Смекни!
smekni.com

Абсолютная религия (стр. 3 из 7)

Последнее может быть многообразным, оно может быть неопределенным, общим, тем, что вообще говорит духу, что пробуждает в нем глубокий отклик. В истории нас привлекает благородное, высокое, нравственное, божественное, наш дух его подтверждает. Оно может быть этим всеобщим отзвуком, внутренним согласием, симпатией. Но это свидетельство может связываться также с пониманием, мышлением; это понимание, поскольку оно не является чувственным, сразу же относится к мышлению; тогда возникают основания, различия и т. д. Это деятельность с помощью определений мысли, категорий и в соответствии с ними. Это свидетельство может выступать как более или менее развитое, оно может составлять предпосылку человеческого сердца, человеческого духа вообще; это могут быть предпосылки всеобщих принципов, которые имеют для него силу и сопровождают человека на протяжении всей его жизни.

Этим максимам не нужно быть осознанными: они являются тем, что формирует характер человека, всеобщим, которое утвердилось в человеческом духе; оно есть нечто прочное в духе человека, оно правит им.

На такой твердой основе, исходя из подобной предпосылки, может сложиться рассуждение, определение. Тут очень много ступеней образования, жизненных путей, потребности здесь весьма различны. Но высшей потребностью человеческого духа является мышление, свидетельство истины, выступающее не только в форме отзвука, первой симпатии, но и в другой форме, а именно: в духе существуют такие прочные основы и принципы, на которых делаются заключения, выводы.
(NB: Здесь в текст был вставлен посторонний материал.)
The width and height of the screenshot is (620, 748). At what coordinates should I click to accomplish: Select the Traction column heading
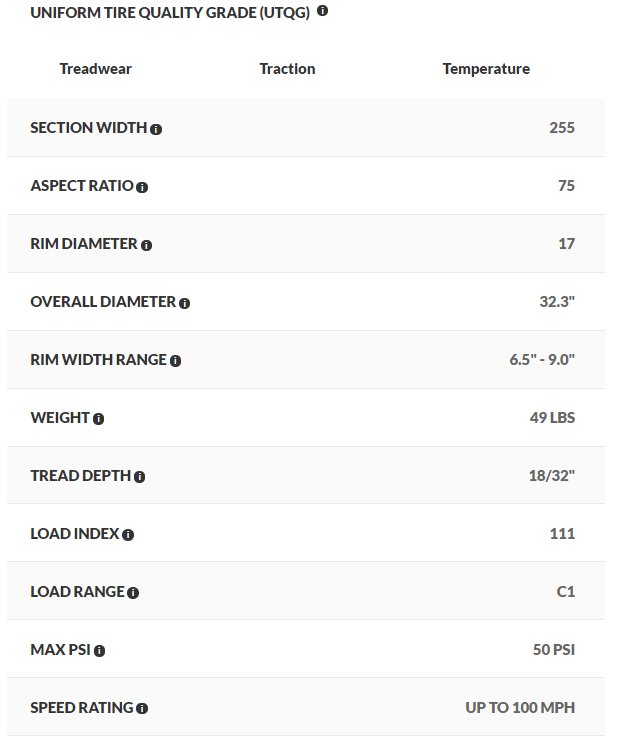click(287, 69)
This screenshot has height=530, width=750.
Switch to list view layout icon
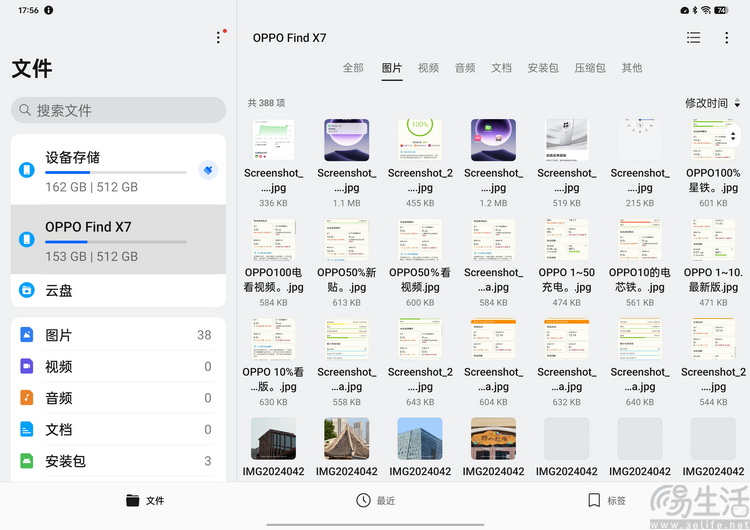coord(693,38)
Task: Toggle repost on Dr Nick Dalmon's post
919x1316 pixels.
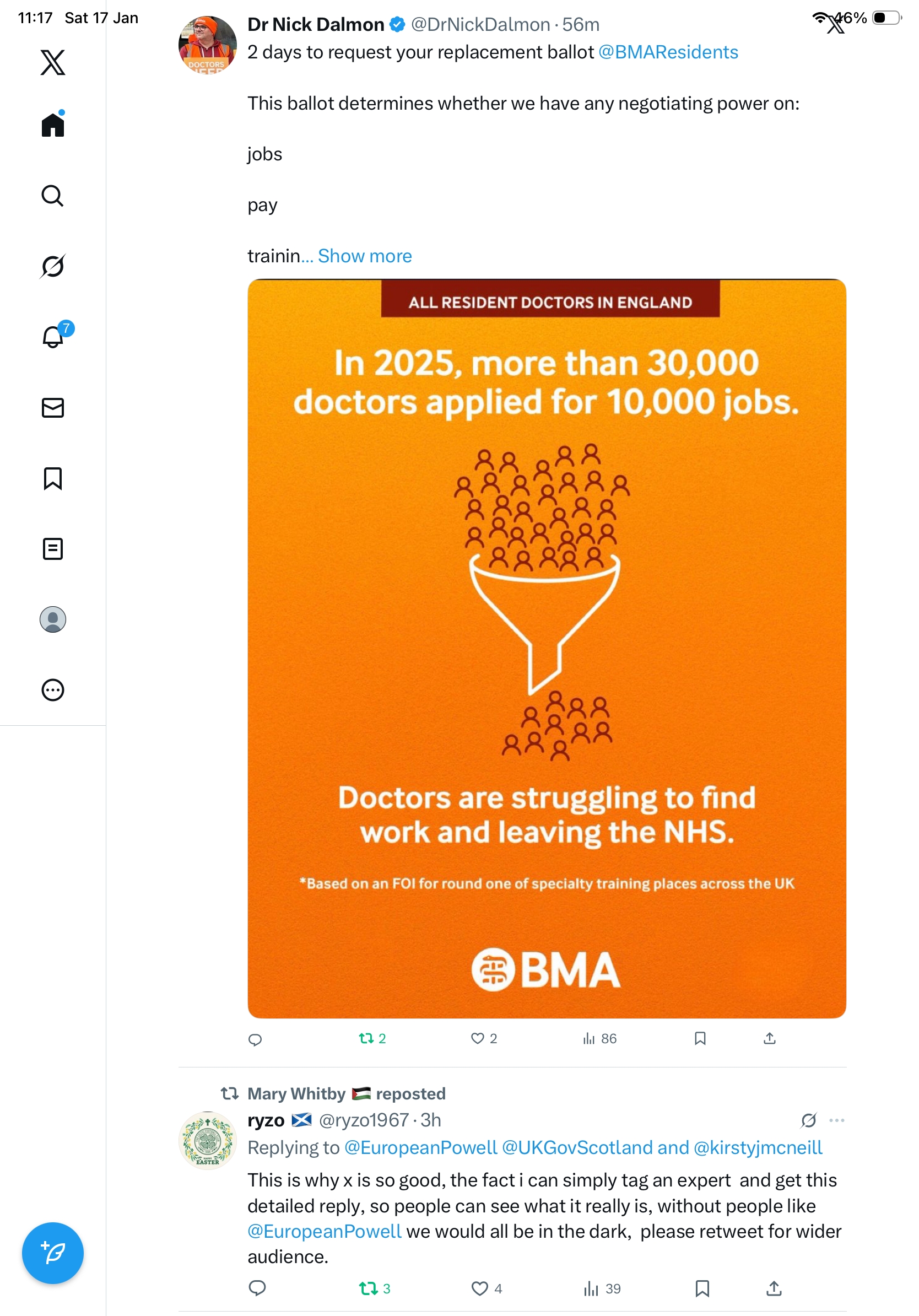Action: 366,1038
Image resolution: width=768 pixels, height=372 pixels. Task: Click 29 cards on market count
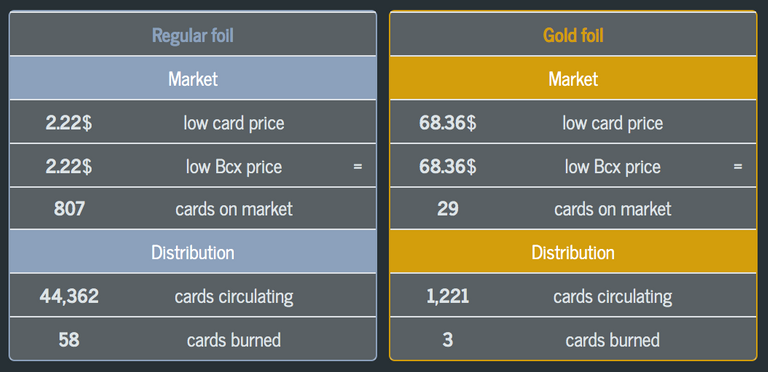coord(448,209)
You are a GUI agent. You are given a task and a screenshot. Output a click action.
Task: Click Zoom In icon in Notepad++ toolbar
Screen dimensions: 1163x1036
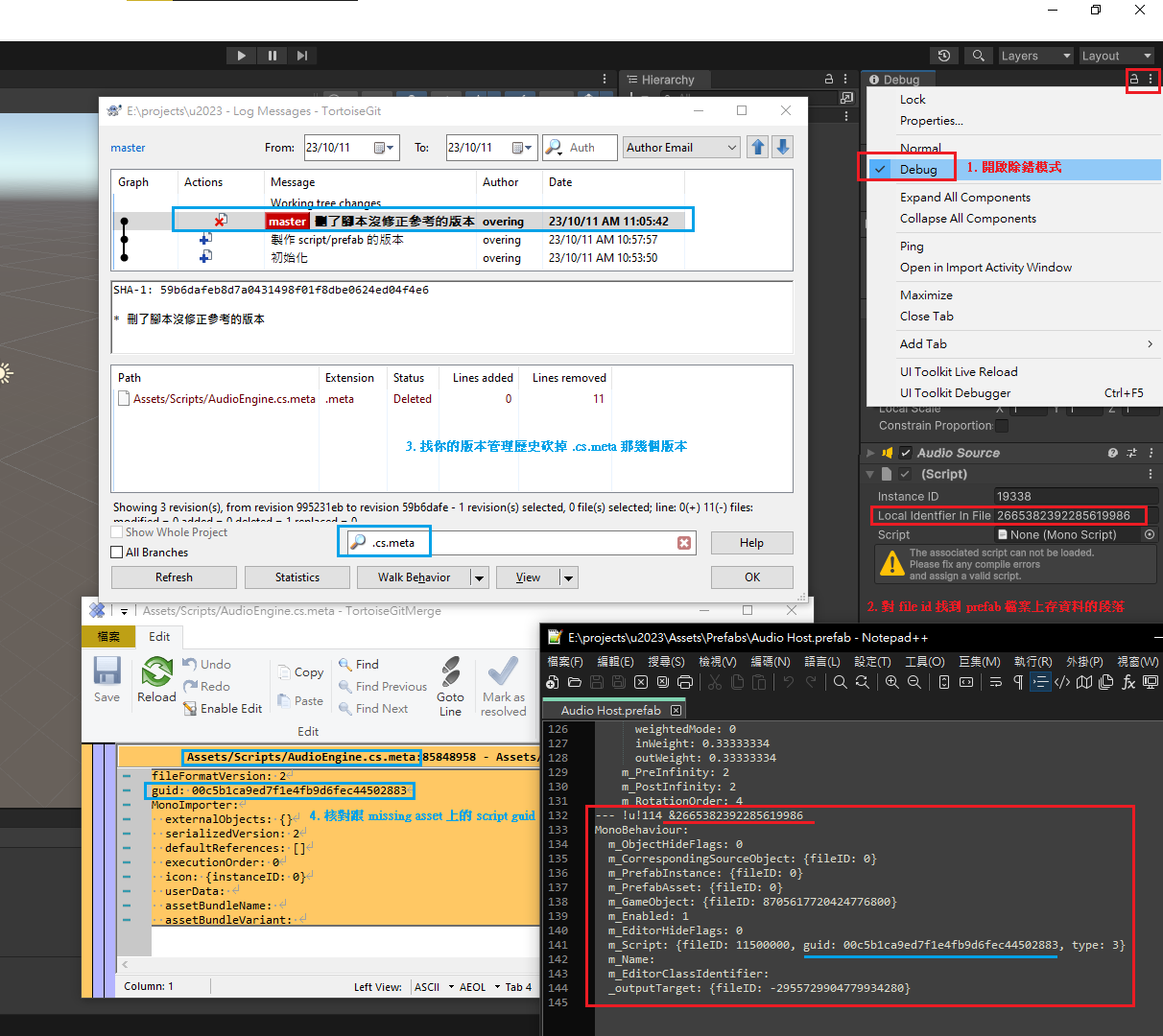tap(891, 681)
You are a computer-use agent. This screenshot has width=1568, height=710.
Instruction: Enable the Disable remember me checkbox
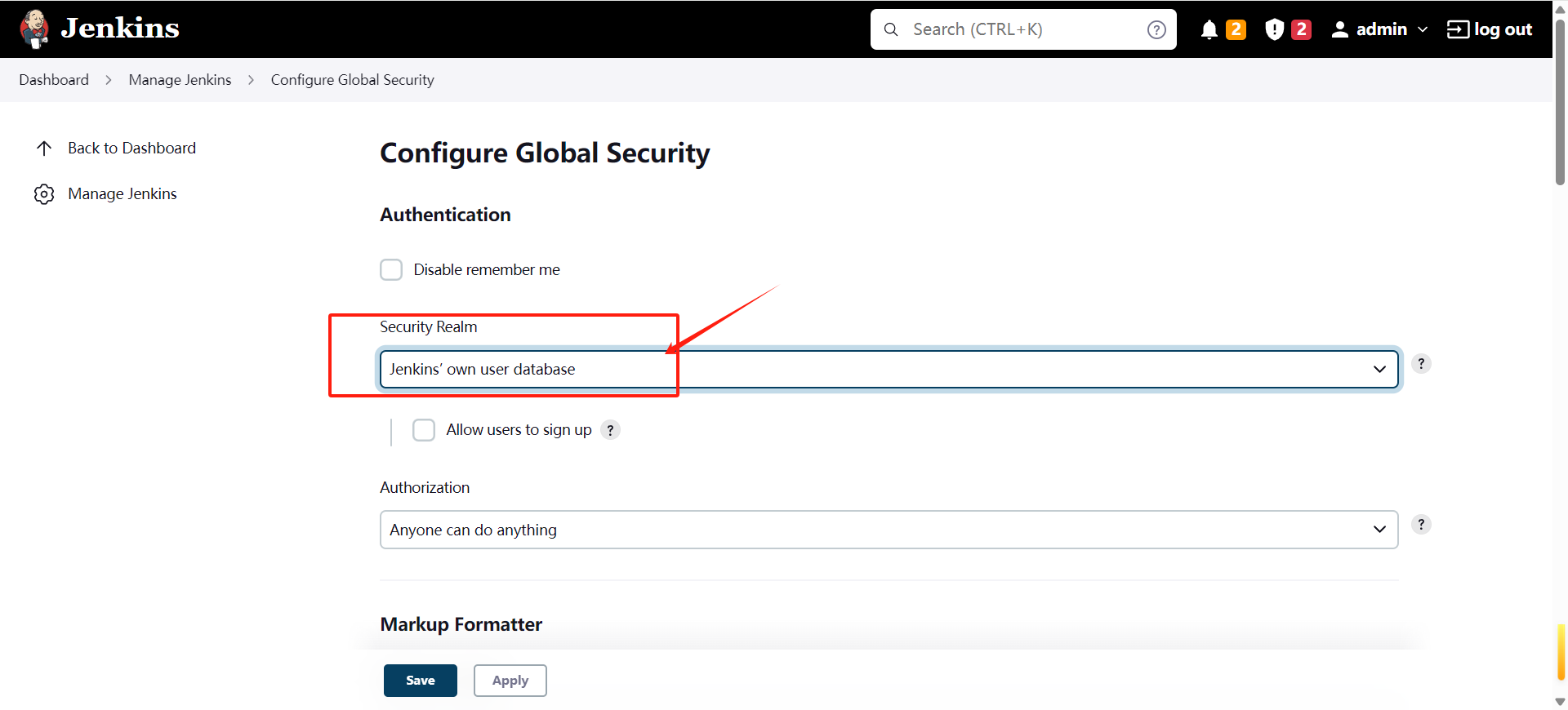click(x=391, y=270)
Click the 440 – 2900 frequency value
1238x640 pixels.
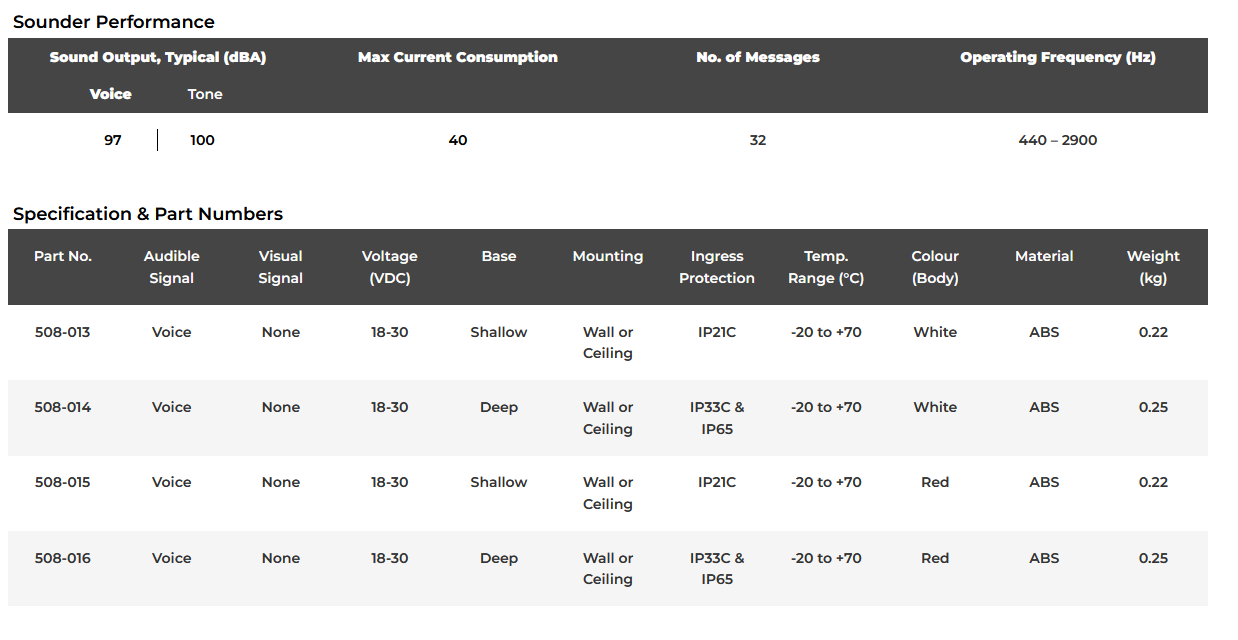pos(1058,140)
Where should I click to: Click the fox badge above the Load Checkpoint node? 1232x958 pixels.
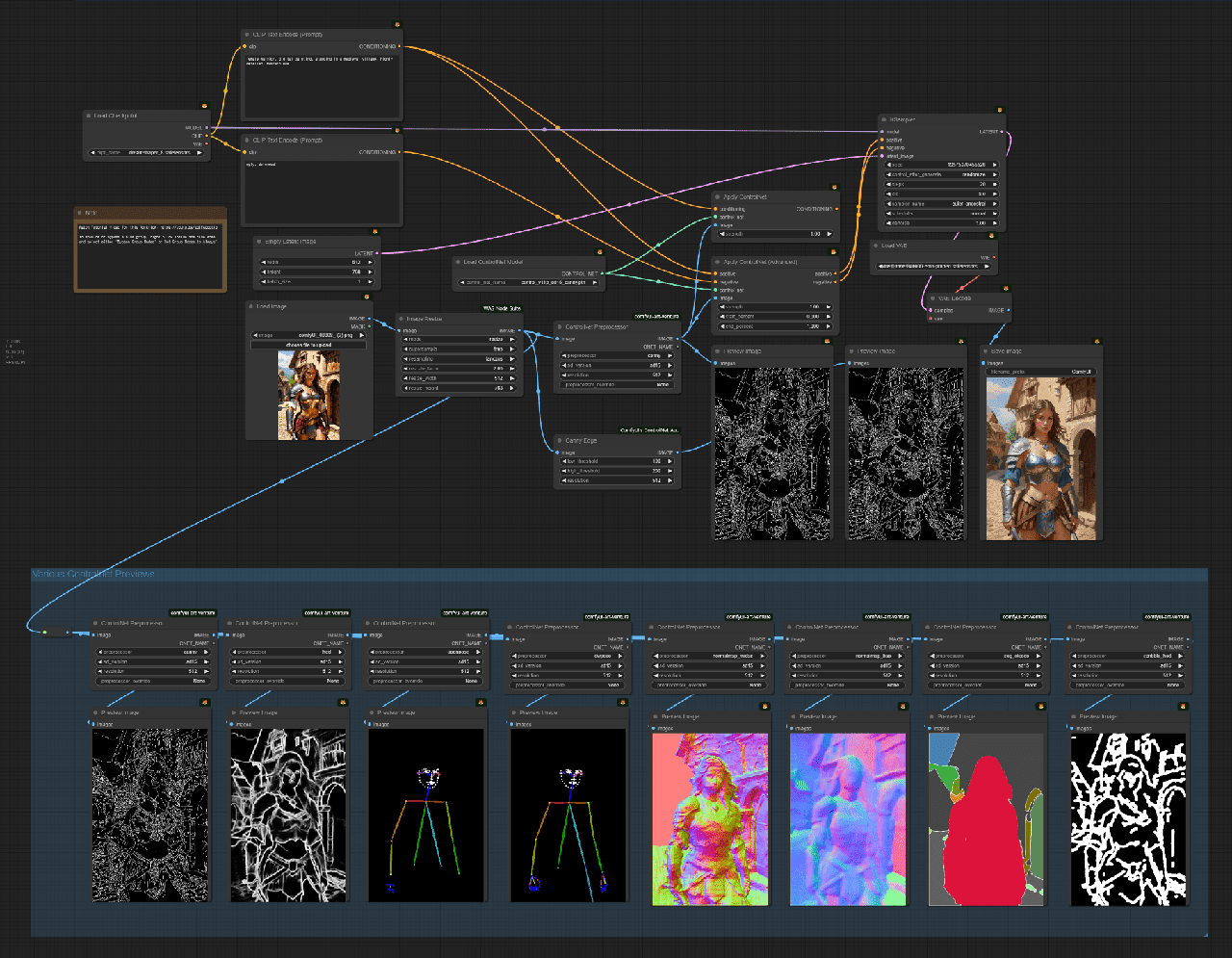point(204,106)
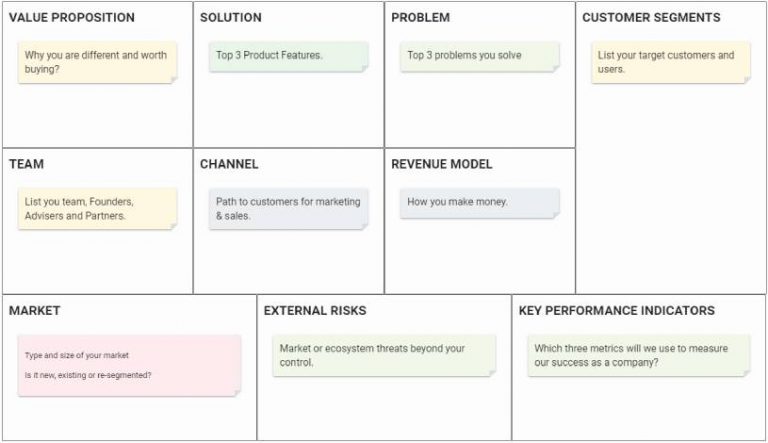Viewport: 768px width, 443px height.
Task: Click the MARKET section heading
Action: point(35,311)
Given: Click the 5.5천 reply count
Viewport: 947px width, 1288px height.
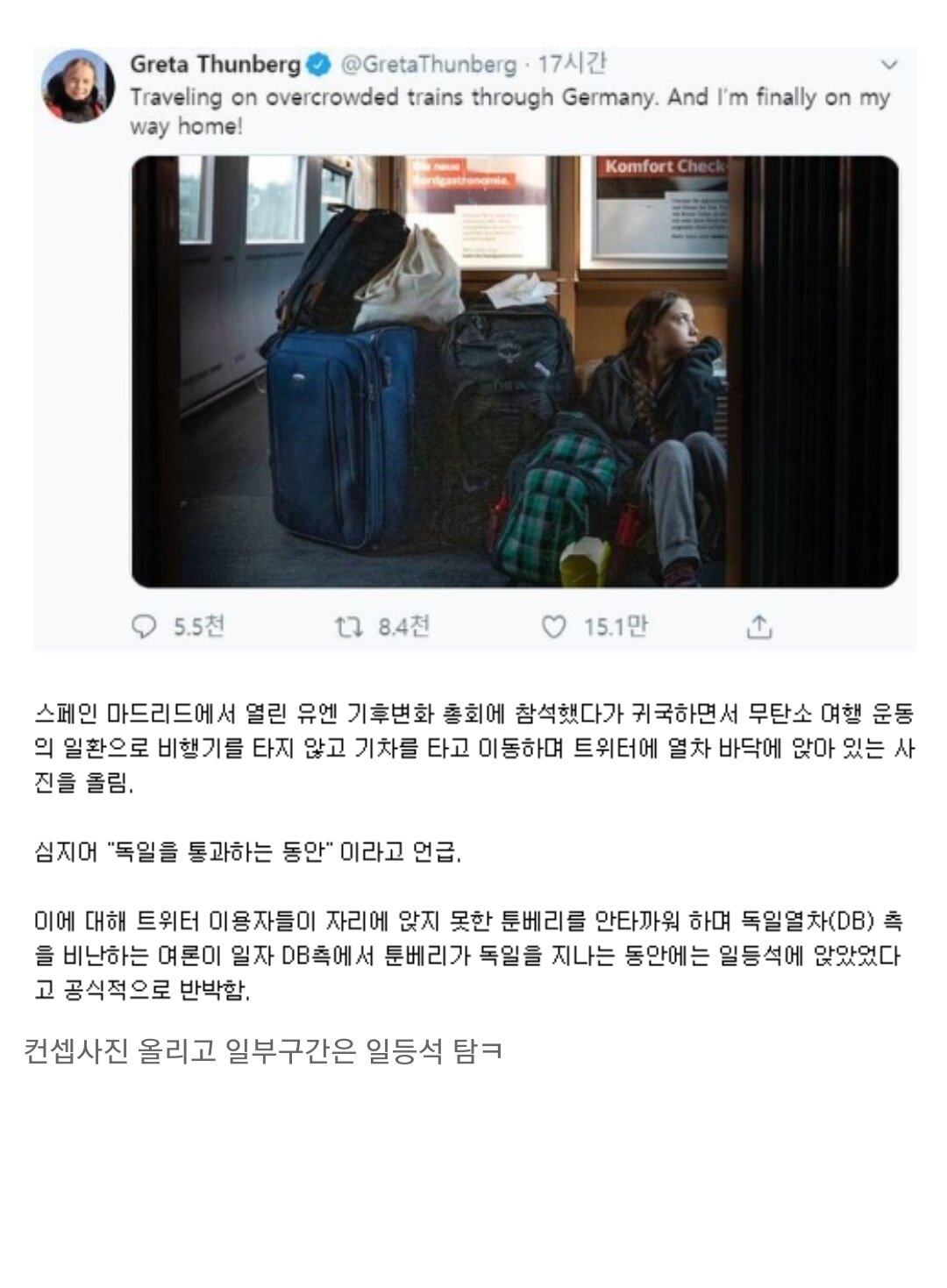Looking at the screenshot, I should tap(199, 627).

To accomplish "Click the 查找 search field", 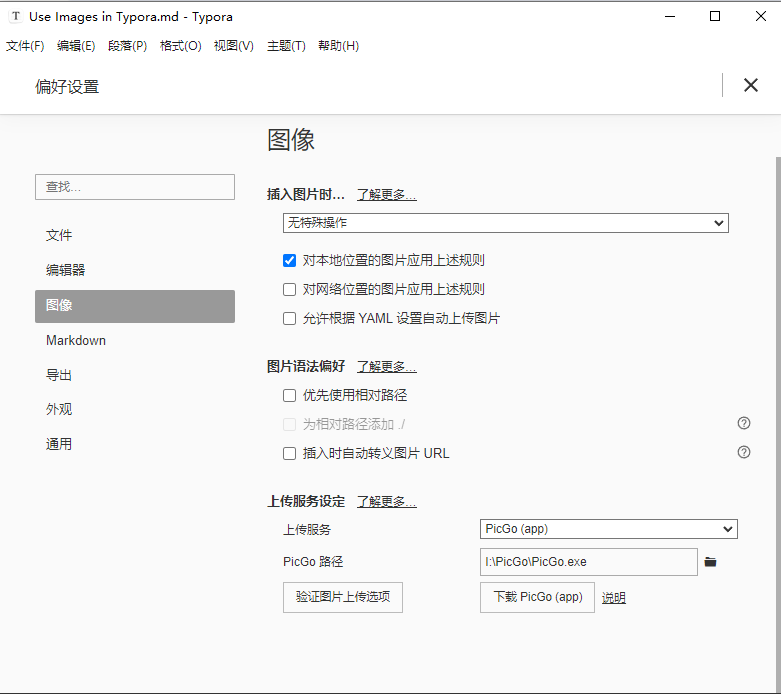I will [x=135, y=187].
Свидетельство духа в его высшей форме — это способ философии, сообразно которому понятие как таковое без предпосылки развивает из себя истину, ее познают как развивающуюся и в этом развитии и посредством ее усматривают ее необходимость.

Веру часто противопоставляли мышлению, рассуждая следующим образом: убедиться в существовании бога, в истине религии можно только путем мышления; таким образом, доказательства бытия бога объявлялись единственным способом познать истину и убедиться в ней.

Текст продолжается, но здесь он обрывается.